Five B1G players who delivered key bowl performances heading into 2016
Bowl season was a chance for teams to end 2015 on a high note. And for B1G returners, it was a chance to set the tone for 2016.
Here are the five B1G players that got the biggest 2016 boost from their bowl performances.
Trace McSorley, Penn State QB — The redshirt freshman came into the game after Christian Hackenberg went down and it didn’t look so promising. In fact, the PSU offense looked even worse with McSorley under center up until the fourth quarter. But then it all clicked. He converted clutch fourth downs, he used his legs to keep plays alive, and he had pocket presence. Maybe that last thing was most important.
With Christian Hackenberg gone, Joe Moorhead is going to have his pick of young quarterbacks to run his spread-option offense. McSorley will compete with Tommy Stevens and true freshman Jake Zembeic, none of whom have a career start. But McSorley has his fourth-quarter performance, which will hold plenty of weight when PSU settles on its Hackenberg replacement.

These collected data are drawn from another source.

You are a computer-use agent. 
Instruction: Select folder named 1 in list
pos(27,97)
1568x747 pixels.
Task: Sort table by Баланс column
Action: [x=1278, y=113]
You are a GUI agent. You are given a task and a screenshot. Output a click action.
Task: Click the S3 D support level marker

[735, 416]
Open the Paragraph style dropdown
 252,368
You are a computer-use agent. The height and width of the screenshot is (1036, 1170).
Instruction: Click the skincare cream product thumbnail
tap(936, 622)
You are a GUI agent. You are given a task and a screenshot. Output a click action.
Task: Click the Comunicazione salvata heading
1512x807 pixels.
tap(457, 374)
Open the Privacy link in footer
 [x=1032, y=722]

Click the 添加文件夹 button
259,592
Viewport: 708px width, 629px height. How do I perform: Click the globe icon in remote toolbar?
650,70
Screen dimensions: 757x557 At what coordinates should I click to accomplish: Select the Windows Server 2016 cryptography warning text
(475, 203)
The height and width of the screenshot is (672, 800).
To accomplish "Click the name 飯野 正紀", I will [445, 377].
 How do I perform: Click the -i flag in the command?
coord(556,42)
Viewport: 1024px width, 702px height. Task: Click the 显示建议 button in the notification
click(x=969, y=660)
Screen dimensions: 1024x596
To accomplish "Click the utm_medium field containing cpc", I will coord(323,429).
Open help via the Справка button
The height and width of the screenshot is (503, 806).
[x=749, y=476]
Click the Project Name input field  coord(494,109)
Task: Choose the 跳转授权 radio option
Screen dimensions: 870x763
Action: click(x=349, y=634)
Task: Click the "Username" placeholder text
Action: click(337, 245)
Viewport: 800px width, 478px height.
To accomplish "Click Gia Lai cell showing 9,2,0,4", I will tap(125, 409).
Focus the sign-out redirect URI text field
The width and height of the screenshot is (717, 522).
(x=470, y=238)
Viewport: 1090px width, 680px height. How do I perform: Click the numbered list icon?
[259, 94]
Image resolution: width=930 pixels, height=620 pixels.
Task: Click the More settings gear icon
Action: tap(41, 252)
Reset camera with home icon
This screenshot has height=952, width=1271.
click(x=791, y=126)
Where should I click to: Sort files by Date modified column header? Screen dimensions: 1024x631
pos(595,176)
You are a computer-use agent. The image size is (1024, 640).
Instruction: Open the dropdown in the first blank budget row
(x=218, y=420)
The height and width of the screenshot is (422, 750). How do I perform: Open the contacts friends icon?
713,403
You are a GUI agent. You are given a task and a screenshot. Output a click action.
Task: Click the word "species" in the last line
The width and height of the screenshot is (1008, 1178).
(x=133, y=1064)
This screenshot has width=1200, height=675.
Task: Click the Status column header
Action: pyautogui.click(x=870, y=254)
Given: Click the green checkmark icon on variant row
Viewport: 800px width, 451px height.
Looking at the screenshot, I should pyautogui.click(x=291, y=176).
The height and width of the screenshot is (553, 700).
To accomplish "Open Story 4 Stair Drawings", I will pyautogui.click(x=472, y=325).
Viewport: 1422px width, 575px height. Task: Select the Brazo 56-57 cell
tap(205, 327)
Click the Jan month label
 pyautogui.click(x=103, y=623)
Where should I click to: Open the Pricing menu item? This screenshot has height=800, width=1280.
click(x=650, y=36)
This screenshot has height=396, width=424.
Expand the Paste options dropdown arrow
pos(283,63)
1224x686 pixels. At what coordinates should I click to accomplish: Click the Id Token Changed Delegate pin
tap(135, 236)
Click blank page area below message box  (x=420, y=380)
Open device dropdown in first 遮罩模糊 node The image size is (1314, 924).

Sam Hubbard, Ohio State DE — The bookends of Hubbard’s freshman season were replacing Joey Bosa. In the Fiesta Bowl, Hubbard came in after the future first-round draft pick was ejected for targeting. All things considered, he looked good once again. The freshman All-American finished the day with four tackles and a key sack late that showed off his relentless pursuit.
Hubbard, who actually finished the season with more sacks than his All-American predecessor, will obviously be filling some of the biggest shoes of anybody in the country. For a guy that was playing safety two years ago, that might seem like a daunting task. But he still has a motor like a defensive back coupled with his increasing size. That combination, like it did in the Fiesta Bowl, will make him a key piece of the OSU defense in 2016.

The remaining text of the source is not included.